Louisianans take a break from oil-spill angst to celebrate local seafood
Photos: Emily PetersonThe sixth annual Plaquemines Parish Seafood Festival, held this past weekend, had the usual fixings one would expect at a South Louisiana festival: fried seafood, a solid lineup of live local music, and plenty of cold beer to beat the high humidity and 90-degree temperatures.
One element was notably absent: an apocalyptic focus on the oil spill.
Plaquemines Parish is ground zero in what is now considered “the biggest environmental disaster we’ve ever faced in this country,” as White House energy and climate change adviser Carol Browner put it on NBC’s Meet the Press this past Sunday.
The thick oil of the Gulf spill has already oozed into the inland marshes of Plaquemines Parish, jeopardizing the human communities and physical environment of this parish for generations to come. In a parish that’s 65 percent water, there are few jobs here without direct ties to the coast.

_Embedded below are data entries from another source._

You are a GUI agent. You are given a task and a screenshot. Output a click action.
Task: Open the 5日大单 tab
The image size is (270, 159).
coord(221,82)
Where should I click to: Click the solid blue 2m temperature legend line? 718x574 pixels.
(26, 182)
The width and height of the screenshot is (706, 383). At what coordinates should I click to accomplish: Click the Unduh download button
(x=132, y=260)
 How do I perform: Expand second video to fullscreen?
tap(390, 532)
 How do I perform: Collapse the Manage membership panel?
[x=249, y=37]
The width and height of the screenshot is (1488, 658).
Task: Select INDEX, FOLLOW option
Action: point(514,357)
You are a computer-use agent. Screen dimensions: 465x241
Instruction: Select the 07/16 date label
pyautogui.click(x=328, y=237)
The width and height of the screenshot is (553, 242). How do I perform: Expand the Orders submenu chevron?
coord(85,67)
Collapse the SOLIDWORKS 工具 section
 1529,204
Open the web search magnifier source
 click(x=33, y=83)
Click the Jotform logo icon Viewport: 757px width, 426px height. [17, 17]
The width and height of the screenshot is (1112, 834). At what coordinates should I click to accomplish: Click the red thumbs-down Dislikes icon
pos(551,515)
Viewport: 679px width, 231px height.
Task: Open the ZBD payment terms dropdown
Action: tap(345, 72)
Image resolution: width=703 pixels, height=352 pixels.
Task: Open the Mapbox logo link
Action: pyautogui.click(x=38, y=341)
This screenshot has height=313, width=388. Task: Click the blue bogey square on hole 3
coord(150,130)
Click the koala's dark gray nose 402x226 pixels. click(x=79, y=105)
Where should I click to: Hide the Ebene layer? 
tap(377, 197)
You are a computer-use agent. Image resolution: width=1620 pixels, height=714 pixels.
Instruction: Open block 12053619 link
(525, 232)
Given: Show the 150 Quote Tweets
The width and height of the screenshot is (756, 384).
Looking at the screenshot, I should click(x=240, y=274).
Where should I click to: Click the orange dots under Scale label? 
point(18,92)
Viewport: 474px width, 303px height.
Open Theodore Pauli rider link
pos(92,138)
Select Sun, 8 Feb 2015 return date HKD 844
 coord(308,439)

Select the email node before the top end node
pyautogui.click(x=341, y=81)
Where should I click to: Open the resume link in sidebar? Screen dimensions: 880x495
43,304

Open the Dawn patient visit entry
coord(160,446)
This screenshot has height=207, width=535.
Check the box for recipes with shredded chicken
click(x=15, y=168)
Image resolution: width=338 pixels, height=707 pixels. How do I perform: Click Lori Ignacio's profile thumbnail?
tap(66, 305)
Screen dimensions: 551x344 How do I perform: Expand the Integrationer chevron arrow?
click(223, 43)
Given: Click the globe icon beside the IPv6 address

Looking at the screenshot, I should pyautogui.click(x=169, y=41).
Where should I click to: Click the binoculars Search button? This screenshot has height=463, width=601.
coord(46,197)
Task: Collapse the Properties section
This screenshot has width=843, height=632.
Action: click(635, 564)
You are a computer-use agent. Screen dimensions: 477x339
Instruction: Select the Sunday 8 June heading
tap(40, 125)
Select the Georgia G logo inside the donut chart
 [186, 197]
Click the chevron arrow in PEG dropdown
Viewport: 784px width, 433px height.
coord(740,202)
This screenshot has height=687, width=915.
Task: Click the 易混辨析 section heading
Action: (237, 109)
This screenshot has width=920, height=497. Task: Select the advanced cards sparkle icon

When BP officials announced on Saturday that the top-kill effort had failed, Plaquemines residents replaced any remaining glimmer of hope with a fatal desperation. The realization that oil will likely continue to spew uncontrollably into the Gulf for months has now set in, leading local fishermen to grow increasingly anxious as to whether they will ever recover their livelihoods.
Yet such concern hardly surfaced at the seafood festival. Instead, thousands of Plaquemines residents turned out to the fairgrounds, about 30 minutes south of New Orleans, to enjoy local delicacies such as platters of char-broiled oysters, softshell crab po-boy sandwiches, baskets of boiled shrimp, and bowls of crawfish jambalaya.
Teams of four could try their hand at the Sandbagging Contest, which entailed filling as many sandbags as possible in 15 minutes. To encourage participation and increase the stakes, Parish President Billy Nungesser chipped in $1,000 of his personal money as a cash prize.
The contest was as practical as it was competitive: All of the assembled sandbags would be added to the parish’s stockpile for emergency response efforts. Just three weeks ago, during a high tide on the Mississippi River, the parish used 35,000 sandbags to protect community assets.
When I spoke to Allyson Lott, who presided over the contest winner’s board, she told me the top score this weekend was 101 bags. “But let me tell you,” she said, “last year’s winner of four-high school football players filled 139 bags — and their sand was wet and heavy!”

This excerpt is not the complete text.